Roger Norton - Chief Product Officer, OkHi
Capabilities Over Models
Can accelerators adapt to the challenging domain? Norton is encouraged by an increase in recent years of vertical-specific accelerators in Africa, like the fintech and corporate-oriented Startupbootcamp AfriTech, and the hardware-oriented accelerator Savant. But after his many years working with accelerators and seeing the diversity of startups with varying needs to come through such programs, Norton believes that the greatest change needed to accelerators’ operations is to make such programs “pull-based” rather than “push-based”.
“You wouldn't change the content; you don't change the funding or anything else beyond that. You literally just change the delivery mechanism and how that support is delivered and how quickly it is delivered. Allow the program to adjust to the speed that those entrepreneurs need, and double down on the ones that can move fast enough to get through that.”
Roger Norton - Chief Product Officer, OkHi
Breaking further away from the traditional accelerator models are companies like Djassi Africa. Positioning itself as “venture builders and ecosystem builders,” Djassi takes a far more fluid approach to cultivating startups than accelerators, serving more as long-term strategic advisors to startups while providing networking opportunities. “We don't position ourselves as an accelerator because we are not an accelerator, but we run acceleration programs,” said Fernando Cabral, managing partner at Djassi Africa. “We are not an incubator, but we run incubation programs.”
“We leverage the capabilities we need to support the startups where they need that support.”

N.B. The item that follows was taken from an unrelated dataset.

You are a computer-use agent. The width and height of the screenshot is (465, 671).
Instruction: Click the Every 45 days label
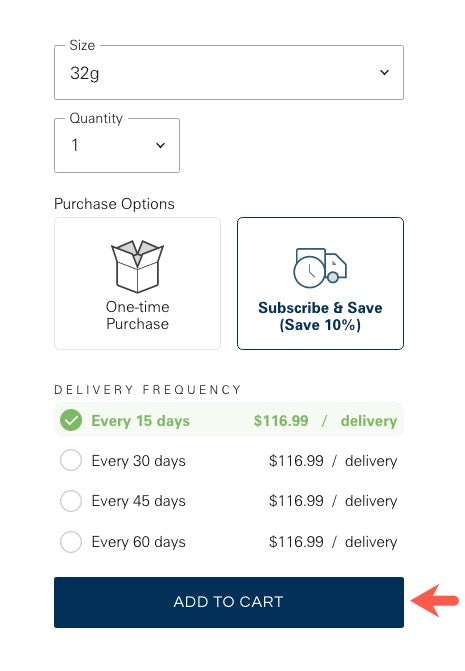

Fernando Cabral - Managing Partner, Djassi Africa
According to Cabral, the “journey” that Djassi Africa takes with the startups under its belt varies depending on what stage of maturity a given startup is at, and where its subsequent needs lie. “The journey can be [the] first stage where we put you in a program, but after that, you can evolve and become a portfolio company,” said Cabral. “After that, we can become a strategic advisor. Or you can be in a stage where you need to pivot, and we go back to the basics, and we rebuild your product.”
For the more mature startups ready for their Series A deal, the relationship can include Cabral utilizing Djassi’s network and connections to help portfolio companies find a deal, or otherwise joining them on meetings with prospective investors.
Though also serving as angel investors, Cabral says especially for the early-stage companies closer to the ideation phase, they tend to avoid dealing in equity with their portfolio companies to provide for a more “balanced” relationship.
Djassi’s holistic approach — tailored to the needs of a given startup at any time — requires more effort than accelerator’s typical cookie-cutter approach, with every day and cycle looking different than the next. And while the terms of such relationships may be less defined and predetermined within the traditional assembly line of organizations supporting startups as they mature, Cabral believes a more tailored approach is needed in the early-stage support space.
“When we focus on these models such as incubation, acceleration, etc, [rather than] capabilities, you're missing the point. In that case, you’re looking at just one piece of the pie instead of [looking] across the horizon.”
Fernando Cabral - Managing Partner, Djassi Africa
Changing such thinking won’t be easy. Especially in this lean funding environment, destabilizing political and economic forces may compel accelerators — especially those that are corporate-backed — to stay conservative and avoid major overhauls to their models and approach. But especially as impact-oriented investments to tech recede, the pressure is on for accelerators to innovate themselves, or otherwise risk becoming nothing more than a brand name or an introduction.